_Problem_:
Scale the listing below, from its start through the line with "Dia de S. Francisco de Assis (35, 2433)", both included, and give only those lines. Multiply every coordinate in the answers by 1.15, round to whole numbers with halves going up, keep the requests as they are, and leave out the pictures.
■ ■ ■ ■ ■ ■ ■
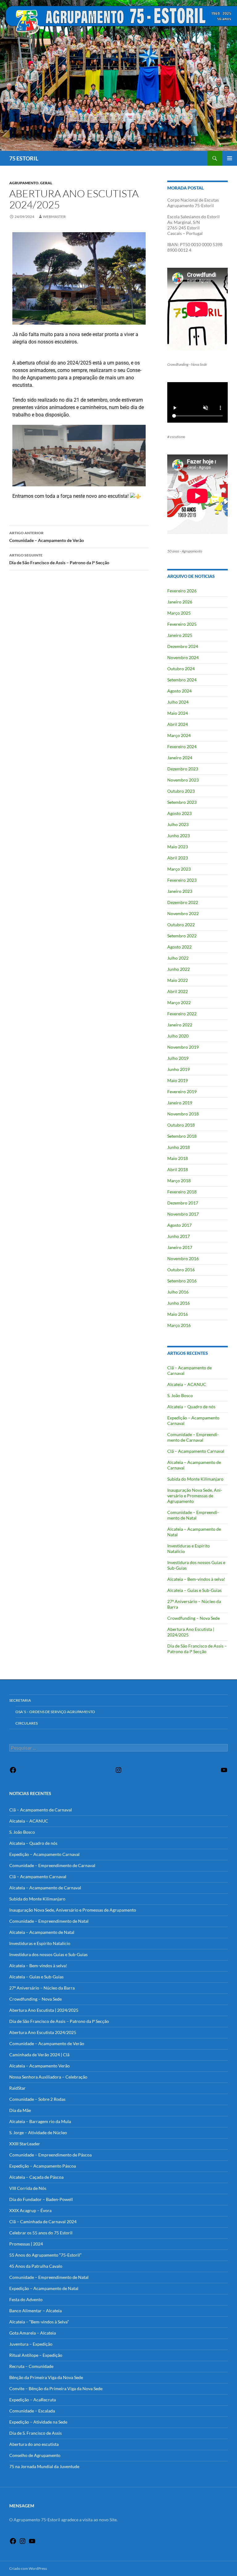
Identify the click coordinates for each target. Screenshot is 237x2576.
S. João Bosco (180, 1395)
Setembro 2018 (182, 1136)
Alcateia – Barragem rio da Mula (40, 2121)
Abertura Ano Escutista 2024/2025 (42, 2032)
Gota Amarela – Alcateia (32, 2332)
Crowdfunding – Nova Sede (193, 1618)
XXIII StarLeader (24, 2143)
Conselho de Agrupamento (34, 2455)
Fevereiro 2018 (182, 1191)
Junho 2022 (178, 969)
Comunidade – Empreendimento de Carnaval (193, 1437)
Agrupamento (24, 183)
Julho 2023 (178, 824)
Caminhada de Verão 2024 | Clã (39, 2054)
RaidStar (17, 2088)
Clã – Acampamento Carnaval (195, 1451)
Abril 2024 (177, 724)
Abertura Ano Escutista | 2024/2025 (43, 2010)
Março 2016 (179, 1325)
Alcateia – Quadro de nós (191, 1406)
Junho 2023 (178, 835)
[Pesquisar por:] (118, 1748)
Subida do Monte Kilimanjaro (195, 1479)
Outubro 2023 (181, 791)
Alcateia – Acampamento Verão (39, 2065)
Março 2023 (179, 869)
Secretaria (20, 1700)
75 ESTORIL (23, 158)
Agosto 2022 (179, 946)
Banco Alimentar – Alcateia (35, 2310)
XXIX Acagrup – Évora (30, 2210)
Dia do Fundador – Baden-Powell (41, 2199)
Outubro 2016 (181, 1269)
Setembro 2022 (182, 935)
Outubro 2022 (181, 924)
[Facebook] (13, 1772)
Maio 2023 (177, 846)
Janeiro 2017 (179, 1247)
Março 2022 (179, 1002)
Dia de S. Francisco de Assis (35, 2433)
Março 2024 (179, 735)
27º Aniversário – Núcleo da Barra (42, 1987)
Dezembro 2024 (182, 646)
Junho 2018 (178, 1147)
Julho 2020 (178, 1036)
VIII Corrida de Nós (27, 2188)
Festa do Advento (26, 2299)
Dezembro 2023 (182, 768)
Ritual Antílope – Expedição (35, 2355)
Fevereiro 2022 (182, 1013)
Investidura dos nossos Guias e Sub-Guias (48, 1954)
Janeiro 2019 (179, 1102)
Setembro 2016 (182, 1280)
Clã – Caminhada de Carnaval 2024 (43, 2221)
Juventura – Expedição (30, 2344)
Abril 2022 (177, 991)
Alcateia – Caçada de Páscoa (36, 2177)
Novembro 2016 (183, 1258)
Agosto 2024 (179, 690)
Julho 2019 (178, 1058)
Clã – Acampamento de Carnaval (40, 1809)
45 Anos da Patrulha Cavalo (35, 2266)
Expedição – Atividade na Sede (38, 2422)
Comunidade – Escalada (32, 2410)
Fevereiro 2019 (182, 1091)
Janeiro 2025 (179, 635)
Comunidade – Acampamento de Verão (46, 537)
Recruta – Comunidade (31, 2366)
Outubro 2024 (181, 668)
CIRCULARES (26, 1723)
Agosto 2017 (179, 1225)
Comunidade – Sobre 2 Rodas (37, 2099)
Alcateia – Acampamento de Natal (41, 1932)
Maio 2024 (177, 713)
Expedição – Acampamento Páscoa (42, 2166)
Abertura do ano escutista (34, 2444)
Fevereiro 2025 (182, 624)
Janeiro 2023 (179, 891)
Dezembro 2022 (182, 902)
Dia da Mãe (20, 2110)
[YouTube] (224, 1772)
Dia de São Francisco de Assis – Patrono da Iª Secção (59, 559)
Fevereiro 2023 (182, 880)
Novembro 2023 (183, 780)
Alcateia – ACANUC (186, 1384)
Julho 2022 (178, 958)
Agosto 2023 (179, 813)
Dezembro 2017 (182, 1202)
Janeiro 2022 (179, 1024)
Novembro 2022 (183, 913)
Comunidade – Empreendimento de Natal (193, 1515)
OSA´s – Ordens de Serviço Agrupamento (55, 1711)
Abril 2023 (177, 857)
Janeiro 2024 (179, 757)
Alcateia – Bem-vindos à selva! (196, 1579)
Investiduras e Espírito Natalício (39, 1943)
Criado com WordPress (28, 2568)
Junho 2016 (178, 1303)
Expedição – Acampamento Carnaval (44, 1854)
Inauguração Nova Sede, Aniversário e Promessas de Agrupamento (194, 1495)
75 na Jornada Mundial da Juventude (44, 2466)
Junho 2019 (178, 1069)
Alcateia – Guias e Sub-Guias (194, 1590)
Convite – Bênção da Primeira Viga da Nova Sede (55, 2388)
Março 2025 (179, 613)
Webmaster (54, 216)
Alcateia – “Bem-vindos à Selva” (39, 2321)
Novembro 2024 (183, 657)
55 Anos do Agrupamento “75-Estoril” (45, 2255)
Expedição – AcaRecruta (32, 2399)
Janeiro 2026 (179, 601)
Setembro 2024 (182, 679)
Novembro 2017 (183, 1214)
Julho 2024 (178, 702)
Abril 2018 (177, 1169)
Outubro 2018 (181, 1125)
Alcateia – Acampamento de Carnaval (45, 1887)
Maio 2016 (177, 1314)
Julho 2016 (178, 1291)
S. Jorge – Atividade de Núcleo (38, 2132)
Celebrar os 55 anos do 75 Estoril (41, 2232)
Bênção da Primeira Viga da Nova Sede (46, 2377)
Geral (46, 183)
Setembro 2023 (182, 802)
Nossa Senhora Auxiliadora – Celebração (48, 2076)
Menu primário (229, 158)
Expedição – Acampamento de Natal (43, 2288)
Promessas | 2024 (26, 2243)
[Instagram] (118, 1772)
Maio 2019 (177, 1080)
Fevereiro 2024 (182, 746)
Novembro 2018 (183, 1113)
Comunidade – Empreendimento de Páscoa (50, 2154)
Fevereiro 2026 (182, 590)
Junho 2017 (178, 1236)
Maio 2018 (177, 1158)
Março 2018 (179, 1180)
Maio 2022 (177, 980)
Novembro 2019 (183, 1047)
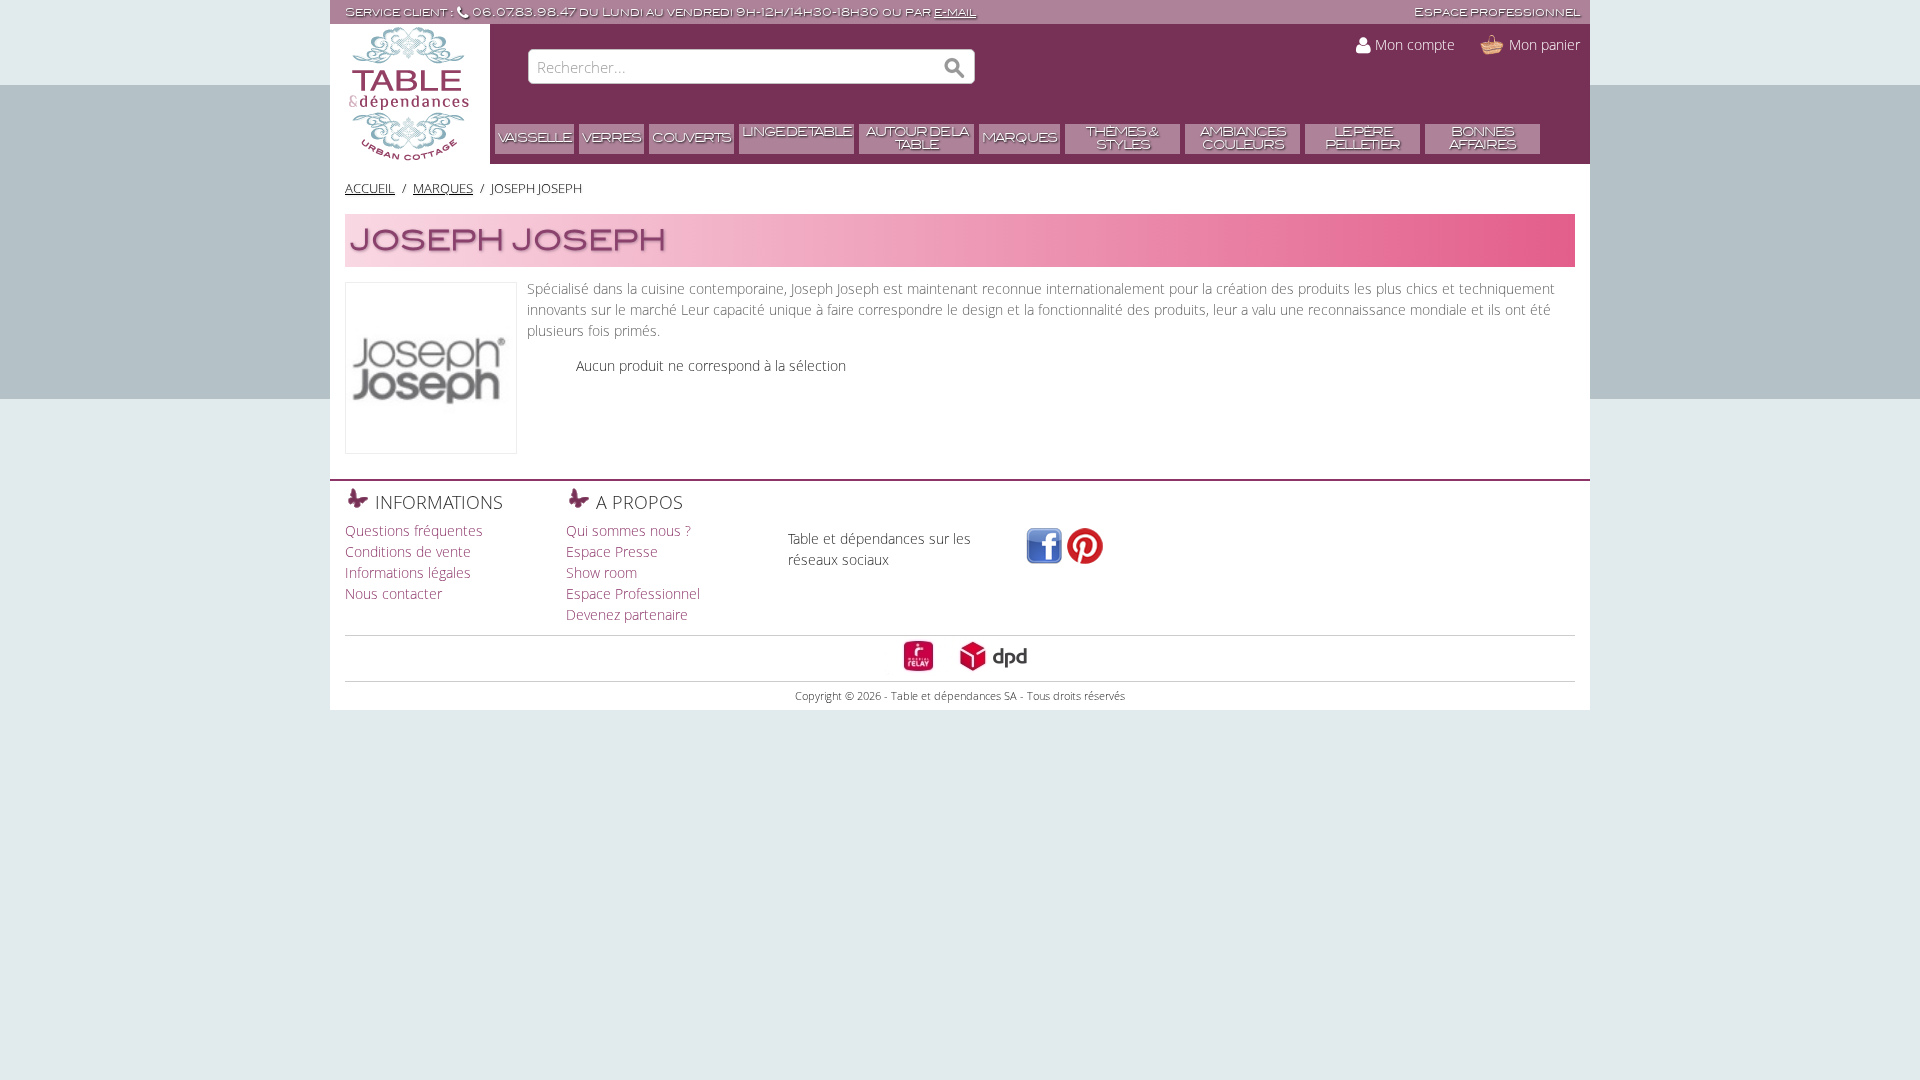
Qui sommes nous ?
■ ■ ■ ■ ■ ■ ■
_Task solution_:
Identify the click coordinates for each target. Screenshot is 237x2576.
S. João Bosco (207, 1604)
Setembro 2018 (209, 1306)
Alcateia – Barragem rio da Mula (46, 2439)
Abertura Ano Escutista 2024/2025 (48, 2337)
Gota Amarela – Alcateia (37, 2682)
Crowdfunding – Nova Sede (222, 1861)
XXIII StarLeader (28, 2464)
Conselho de Agrupamento (39, 2823)
Fevereiro 2018 (209, 1370)
Junho 2022 (205, 1114)
Comunidade – Empreendimento de Carnaval (222, 1653)
Agrupamento (28, 210)
Julho 2023 (205, 948)
Caminhada de Verão 2024 | Clã (45, 2362)
RaidStar (20, 2401)
Clã – Acampamento Carnaval (224, 1669)
Abril 2024 (204, 833)
Abertura Ano Escutista | 2024/2025 (49, 2312)
Março 2016 (206, 1524)
Alcateia – Quadro de nós (220, 1617)
Junho 2023 (205, 960)
[Pesquisar por:] (136, 2010)
Subida do Monte Kilimanjaro (224, 1701)
Outubro 2023 (208, 910)
Alcateia – Acampamento Verão (45, 2375)
Março 2023 (206, 999)
Secretaria (23, 1955)
75 ESTORIL (26, 182)
Agosto 2022 (206, 1088)
Banco Alimentar – Alcateia (40, 2657)
XXIX Acagrup – Évora (35, 2542)
Dia do Fundador – Baden-Powell (47, 2529)
Outubro 2016 (208, 1459)
Setembro 2022 (209, 1075)
Outubro 2022 (208, 1063)
[Facebook] (15, 2038)
Maio 2023 (204, 973)
Janeiro 2017 (206, 1434)
Março 2022 (206, 1152)
Dia de S. Francisco de Assis (40, 2798)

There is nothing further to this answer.